411Mania gave it a score of nine out of ten, saying, "Overall, Toy Soldiers Cold War is definitely worth your time. From hilarious one liners, to great music reminiscent of the 80's, Signal Studios hit one out of the park here. I can honestly say this game is the most fun I've had with an XBLA title in quite some time. Easily the best of what I have played from Microsoft's Summer of Arcade." The Escapist gave it four stars out of five, saying, "The game hits on a lot of levels; it's challenging, full of charm, and genuinely fun. I just wish it wasn't over quite so soon." The Digital Fix gave it eight out of ten, saying, "Toy Soldiers Cold War is a definite improvement on its predecessor and good value for your points on XBLA and whatever minor issues it has along the way are very easily overlooked. Boasting unique gameplay, an excellent premise and one cracking sense of humour it is definitely one of the highlights of this year's Summer of Arcade on XBL. Recommended."

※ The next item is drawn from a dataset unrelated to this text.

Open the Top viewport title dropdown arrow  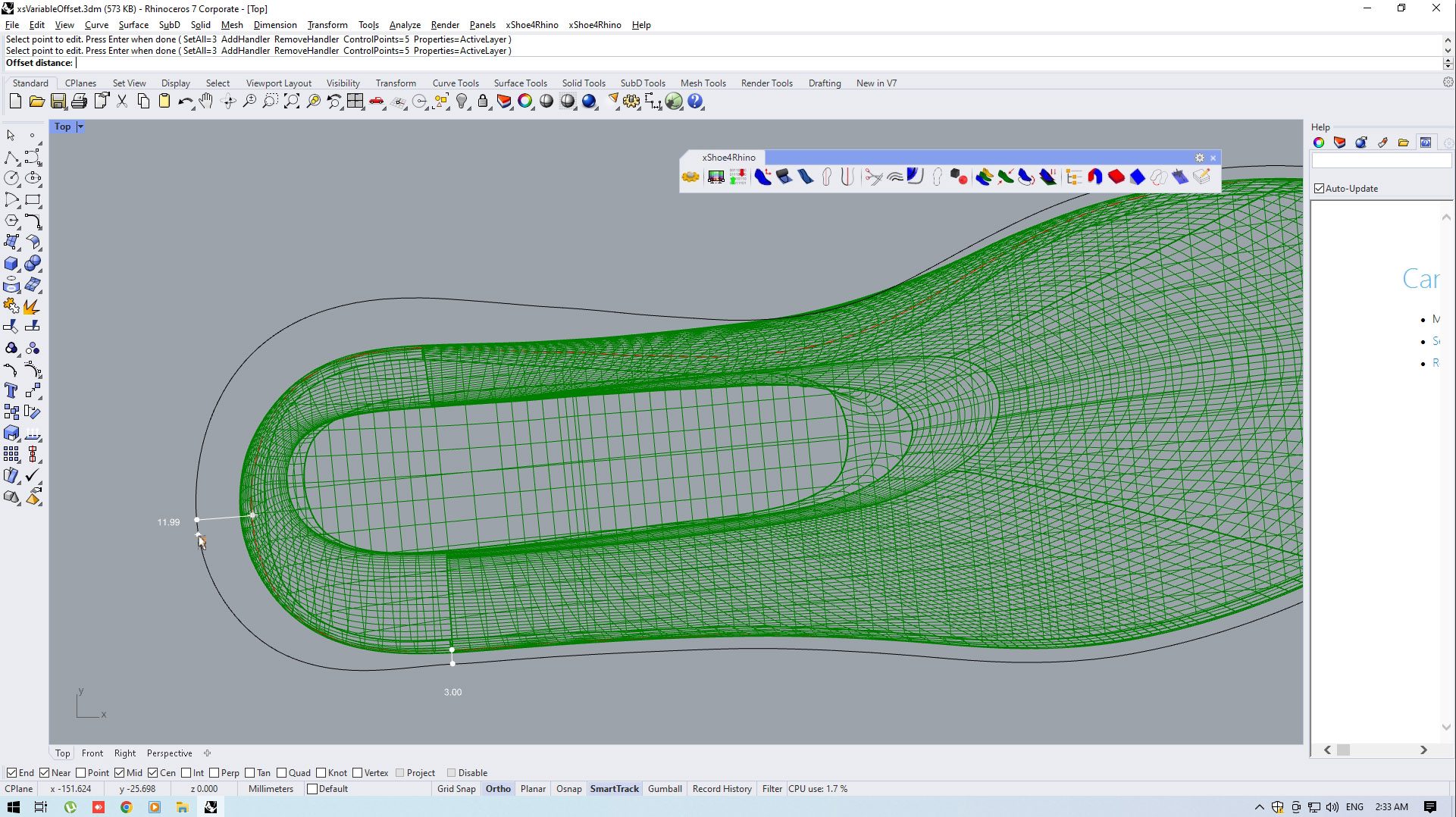(80, 127)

"Toy Soldier[s]: Cold War immediately tapped into my inner child with its colorful and explosive action and is sure to dazzle real-time strategists, model makers and lovers of vintage weapons in the family." – The Washington Times

"Toy Soldiers: Cold War mixes just the right amount of humor, strategy and player control to prove fairly addictive." – Time

During the 15th Annual Interactive Achievement Awards, the Academy of Interactive Arts & Sciences nominated Toy Soldiers: Cold War for "Strategy/Simulation Game of the Year".

As of year-end 2011 sales of the Xbox 360 version exceeded 248,575 units.